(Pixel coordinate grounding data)
━━━━━━━━━━━━━━━━
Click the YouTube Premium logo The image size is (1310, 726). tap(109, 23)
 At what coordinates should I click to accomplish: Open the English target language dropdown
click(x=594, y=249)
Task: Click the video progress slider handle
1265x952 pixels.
━━━━━━━━━━━━━━━━
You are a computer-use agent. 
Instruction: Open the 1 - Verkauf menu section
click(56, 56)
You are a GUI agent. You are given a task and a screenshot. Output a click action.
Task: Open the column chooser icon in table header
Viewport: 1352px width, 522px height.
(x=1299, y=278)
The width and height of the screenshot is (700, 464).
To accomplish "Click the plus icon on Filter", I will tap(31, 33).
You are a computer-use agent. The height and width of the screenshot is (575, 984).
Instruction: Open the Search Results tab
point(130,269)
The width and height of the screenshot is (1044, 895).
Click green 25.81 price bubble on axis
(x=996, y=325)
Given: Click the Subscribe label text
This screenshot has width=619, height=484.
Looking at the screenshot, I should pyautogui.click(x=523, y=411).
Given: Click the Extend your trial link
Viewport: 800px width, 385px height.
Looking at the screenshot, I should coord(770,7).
━━━━━━━━━━━━━━━━
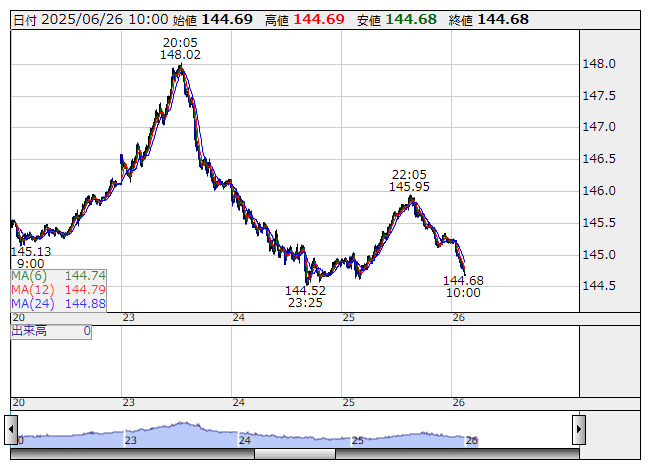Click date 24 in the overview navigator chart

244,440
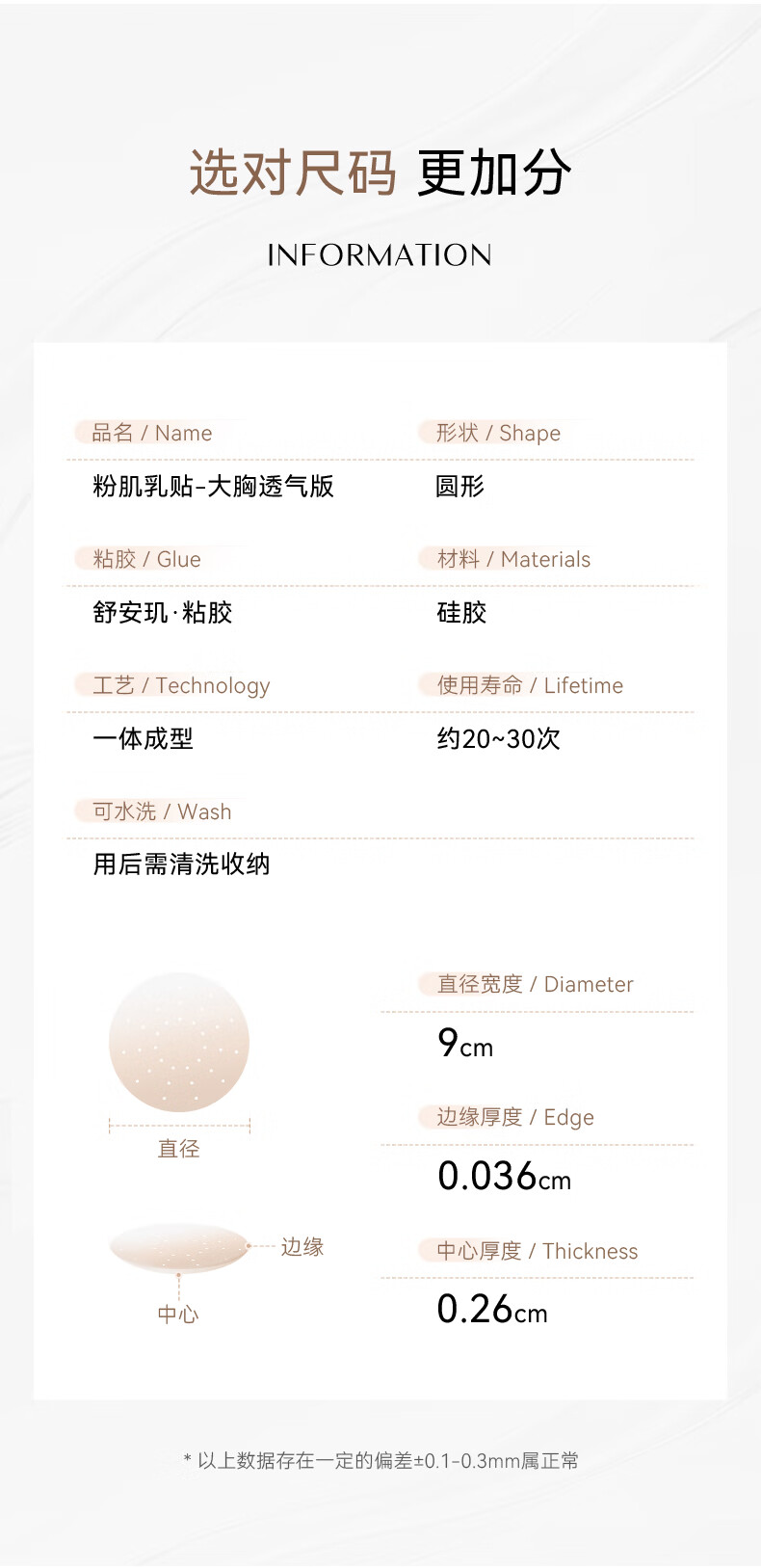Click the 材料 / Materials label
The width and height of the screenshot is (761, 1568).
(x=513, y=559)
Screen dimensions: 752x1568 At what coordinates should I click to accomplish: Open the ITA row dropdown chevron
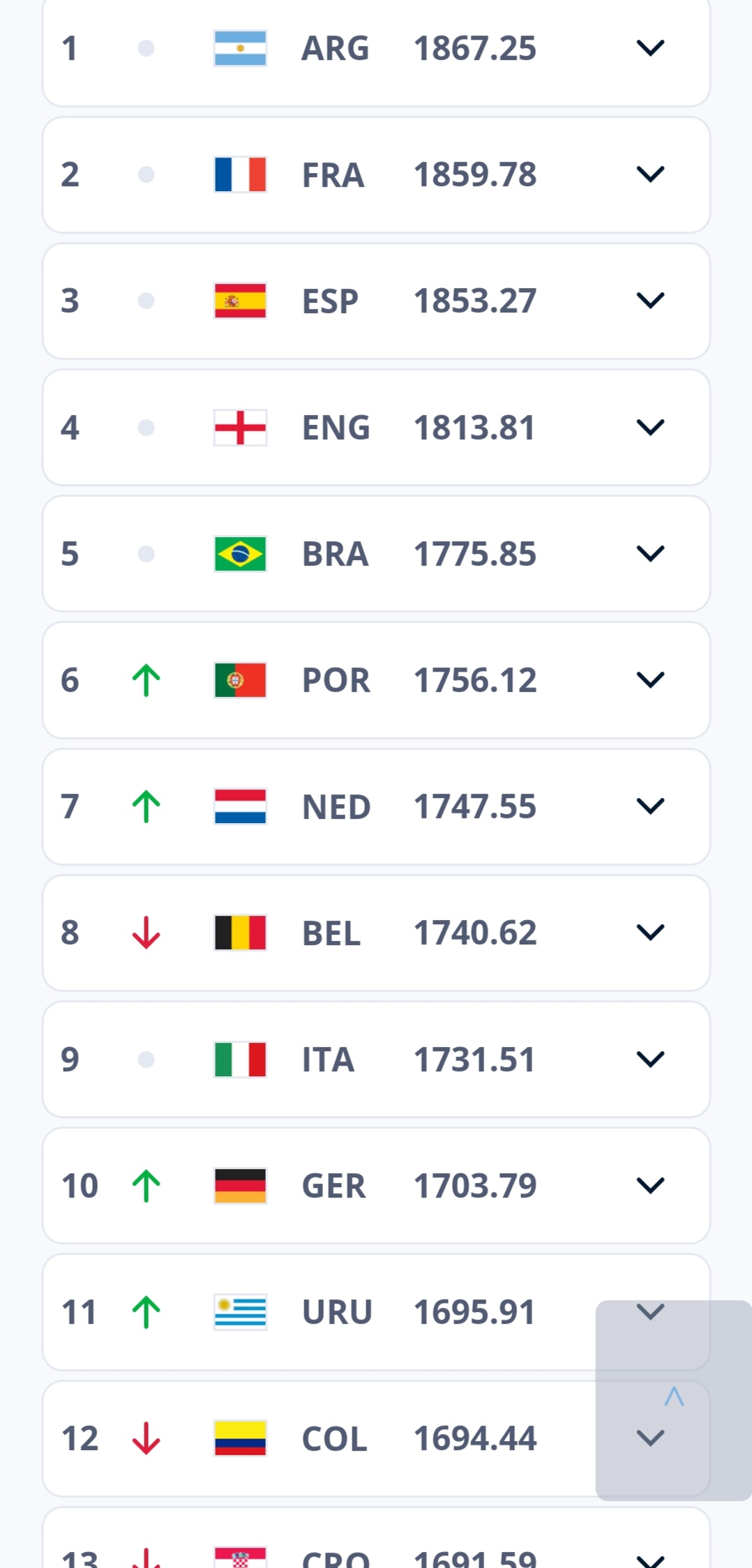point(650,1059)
━━━━━━━━━━━━━━━━
## What you have to do
Only lines holding the string "computer" are wanted; gather each one from the entries above.

## Result of the task
You are a computer-use agent. 
You are a computer-use agent. The height and width of the screenshot is (575, 984).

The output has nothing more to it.